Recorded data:
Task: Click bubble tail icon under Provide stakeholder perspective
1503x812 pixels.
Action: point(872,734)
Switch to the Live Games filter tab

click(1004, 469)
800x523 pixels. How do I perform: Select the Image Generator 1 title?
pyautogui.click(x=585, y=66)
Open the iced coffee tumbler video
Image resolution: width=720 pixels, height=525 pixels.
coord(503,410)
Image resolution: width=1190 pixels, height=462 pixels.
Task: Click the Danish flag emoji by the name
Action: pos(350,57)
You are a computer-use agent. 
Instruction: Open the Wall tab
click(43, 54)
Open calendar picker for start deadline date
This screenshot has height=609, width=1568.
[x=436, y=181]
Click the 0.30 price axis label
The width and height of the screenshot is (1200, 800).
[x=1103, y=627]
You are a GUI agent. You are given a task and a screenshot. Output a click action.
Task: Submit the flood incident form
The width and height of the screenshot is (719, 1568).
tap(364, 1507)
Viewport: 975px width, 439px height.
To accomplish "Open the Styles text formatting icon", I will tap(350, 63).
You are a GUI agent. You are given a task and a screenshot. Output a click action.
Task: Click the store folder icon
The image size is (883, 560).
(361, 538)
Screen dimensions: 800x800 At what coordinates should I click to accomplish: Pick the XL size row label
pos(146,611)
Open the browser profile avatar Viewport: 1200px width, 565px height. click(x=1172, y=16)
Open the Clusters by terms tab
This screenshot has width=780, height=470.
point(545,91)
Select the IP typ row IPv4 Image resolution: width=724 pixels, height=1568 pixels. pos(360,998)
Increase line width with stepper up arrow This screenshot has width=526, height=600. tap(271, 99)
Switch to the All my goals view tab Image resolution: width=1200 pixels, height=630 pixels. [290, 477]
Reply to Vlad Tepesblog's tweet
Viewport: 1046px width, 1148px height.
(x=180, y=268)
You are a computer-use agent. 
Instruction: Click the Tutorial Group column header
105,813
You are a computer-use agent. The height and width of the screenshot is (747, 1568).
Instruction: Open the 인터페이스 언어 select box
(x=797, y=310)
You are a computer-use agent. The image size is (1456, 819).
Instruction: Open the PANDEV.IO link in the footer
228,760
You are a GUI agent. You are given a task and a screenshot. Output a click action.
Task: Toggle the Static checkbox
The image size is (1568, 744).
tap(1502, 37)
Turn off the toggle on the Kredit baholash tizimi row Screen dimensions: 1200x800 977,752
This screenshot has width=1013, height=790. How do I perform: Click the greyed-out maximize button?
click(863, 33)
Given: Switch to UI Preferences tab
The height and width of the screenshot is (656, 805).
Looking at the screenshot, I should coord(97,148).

Work order:
From the data above, copy each line that has the string "computer".

Result of this task:
You are a computer-use agent. 
You are a computer-use agent. 
You are a computer-use agent. The height and width of the screenshot is (747, 1568).
You are a computer-use agent. The image size is (1456, 819).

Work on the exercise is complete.